Tasks
- a) In the passage about the film's depiction of racism, who plays Tony's wife, Dolores?
- b) Reproduce word for word everything in the passage about the film's depiction of racism from "Unfortunately, the Oscar-winning" down to "and economic life.".

Text provided: Begin

Unfortunately, the Oscar-winning film limited its focus on how racism infected American businesses and housing patterns to the American South. In the film, northerners, like everyone in Tony’s family (except his wife, Dolores, played by Linda Cardellini), are racial bigots. They sling racist slurs and assume Black men are sexual predators. But viewers never see how New York City, which inspired the need for the original Green Book, was sick with institutional, systemic racial cancers that defined its social and economic life.

Americans continue to confine the history of racism and segregation to the South, despite a significant body of scholarship that examines the structures of the Jim Crow North, as well as movements from LA to New York to challenge them. The Southern story of Jim Crow depicted in the movie continues to hold sway because it casts racism as a regional malady rather than a national cancer. A moving tale of good guys versus bad guys wrapped up by racial reconciliations, the favorite story of Jim Crow fixes racism in the South and largely absolves the rest of the country of this unsavory history. It takes Tony and Don on a drive to a foreign South, and aside from the bigoted remarks of a few individuals, the film ignores the segregated New York City in which these men lived.

Text provided: End
Dataset entries: Begin

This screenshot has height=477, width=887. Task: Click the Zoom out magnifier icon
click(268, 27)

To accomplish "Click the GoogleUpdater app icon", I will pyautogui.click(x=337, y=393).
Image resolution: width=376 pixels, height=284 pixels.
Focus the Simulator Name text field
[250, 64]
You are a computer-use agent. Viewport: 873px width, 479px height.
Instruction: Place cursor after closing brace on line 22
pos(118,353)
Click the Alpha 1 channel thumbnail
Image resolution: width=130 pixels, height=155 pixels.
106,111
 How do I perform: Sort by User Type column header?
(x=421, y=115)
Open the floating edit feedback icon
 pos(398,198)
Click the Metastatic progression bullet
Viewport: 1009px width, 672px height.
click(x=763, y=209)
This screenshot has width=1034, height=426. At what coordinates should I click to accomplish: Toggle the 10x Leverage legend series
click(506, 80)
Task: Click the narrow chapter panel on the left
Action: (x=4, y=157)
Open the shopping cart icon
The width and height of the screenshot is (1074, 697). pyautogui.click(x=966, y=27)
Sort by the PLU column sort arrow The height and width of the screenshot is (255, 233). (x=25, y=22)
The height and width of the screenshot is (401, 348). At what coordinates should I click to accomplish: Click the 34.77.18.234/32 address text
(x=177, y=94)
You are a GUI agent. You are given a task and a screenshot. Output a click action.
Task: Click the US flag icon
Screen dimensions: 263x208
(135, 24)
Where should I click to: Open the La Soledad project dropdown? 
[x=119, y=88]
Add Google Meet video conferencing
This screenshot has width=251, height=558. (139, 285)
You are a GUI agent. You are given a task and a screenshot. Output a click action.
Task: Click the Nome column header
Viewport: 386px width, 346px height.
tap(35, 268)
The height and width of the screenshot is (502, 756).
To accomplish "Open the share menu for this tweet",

Dataset entries: End

Solved problems
- a) Linda Cardellini plays Dolores.

- b)
Unfortunately, the Oscar-winning film limited its focus on how racism infected American businesses and housing patterns to the American South. In the film, northerners, like everyone in Tony’s family (except his wife, Dolores, played by Linda Cardellini), are racial bigots. They sling racist slurs and assume Black men are sexual predators. But viewers never see how New York City, which inspired the need for the original Green Book, was sick with institutional, systemic racial cancers that defined its social and economic life.